Hitting "mid-life" is erroneously labeled a crisis. For most, it is actually a time of evaluating your first 20+ years as an adult. Then, after evaluating, we begin formulating the direction of our next 20+ years. If we are being honest with ourselves, we even evaluate our sacred cows and allow those to be challenged genuinely for the first time in years. (Maybe this is why this time of life is called a crisis)
For me, it was a humbling awakening. I was so busy working hard, providing for my wife and our growing family, that I didn't have time to question my "unshakable faith." That part of my life was on solid ground so I had no need to revisit it periodically, nor the time. That was settled in my early 20's when I knew everything.
The miracle of children is their ability to ask questions that cut deep through all the bullshit and force us as parents to carefully consider our answers. When it was Jed, it had no effect. I was unshakable. But now it was my own teenage flesh and blood. Dad was being forced to put his religion on the examination table also. The nagging questions about "church" that were suppressed for years were now being forced into the light of reason. Maybe I should thoroughly give this another look for the sake of not being labeled a hypocrite or a religious minion in the eyes of my own babies.
Mid-life showed me (and others may attest to this as well) that we spend much of our lives on "auto-pilot." Striving for the "American Dream" is a real thing and for the most part, a soul-stealing endeavor. This time of life is bitter-sweet. We can be deeply saddened by coming into the realization that we really know very little about anything. We can anguish (but hopefully for only a little while) over bad decisions; forks in the road of our lives where we went left instead of right or ducked when we should have jumped.
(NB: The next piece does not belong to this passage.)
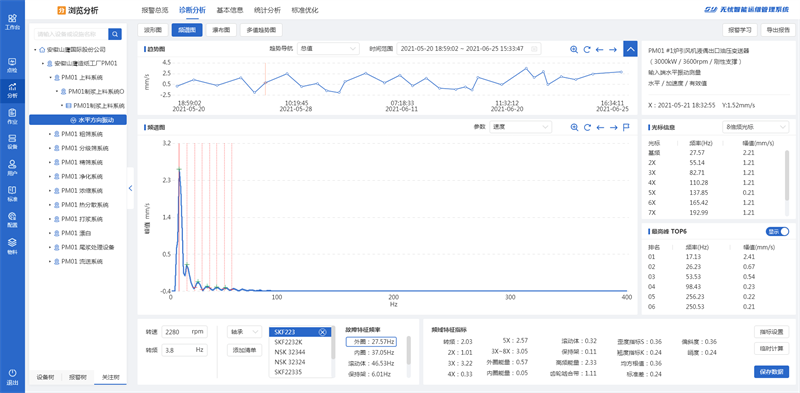Click the 转速 rpm input field

pos(185,332)
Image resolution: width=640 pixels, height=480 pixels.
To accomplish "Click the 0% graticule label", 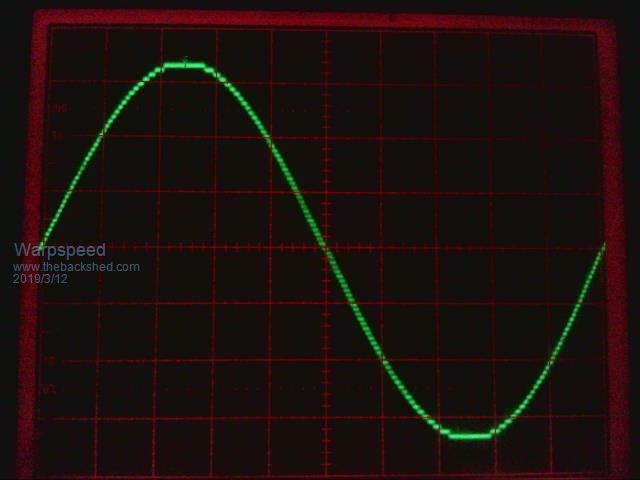I will coord(49,389).
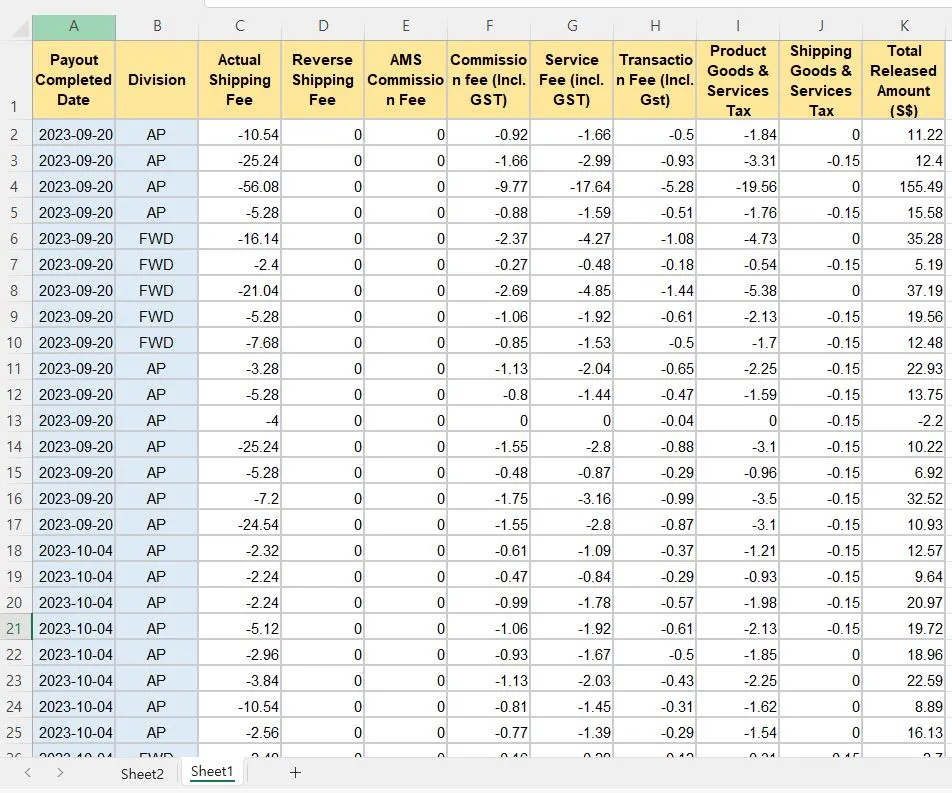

But on the other end of this examination, we can choose to rejoice in a recovered zeal for the next 20-year journey. We can be excited about lessons learned and make the course corrections now. We can be content in not knowing everything and instead, move forward with our minds more open and teachable than ever before. I suppose this is the hidden lesson God had in store for us when he gave us our own children to raise. Yes, as parents, we owe it to our children to be critical thinkers but we really owe it to ourselves first.
Probably, the most depressing and disappointing article I have ever read in the churches of God to date is Gerald Weston's, "I Was Wrong." The title was nothing but misleading click-bait full of arrogant apologetics for the ministry. Many people in LCG were hopeful that after the death of RCM, the church would begin to listen and grow and change for the first time in 25 years. Instead, GEW has chosen to double down like Rehoboam, making his pinky thicker than the waist of our Golden Glove champion.
NEWSFLASH: You are not going to win the hearts and minds of our children when you dwell on legalized marijuana and our daughter's shorts as being the biggest problems in the churches of God today.
Older people spend a lot of time criticizing and putting down the younger generations that will inevitably replace them. The churches complain that kids today are less this and more that. One thing is sure: whatever the churches are doing to reach the next generation, it's failing. The death to birth rate in the churches of God is 4/1. The teenagers are not sticking around, once they leave home. New people are not flocking (not even trickling!) into the churches of God. Is it because the world and our children are more evil and less receptive to God and His way of life? Or could it be that the organizations are refusing to open themselves up to their own mid-life examinations, admit to bad decisions, make course corrections and save themselves from being what the children see: religious hypocrites and mindless minions betrothed to a gnostic theology developed by a narcissist of below-average intelligence almost 100 years ago?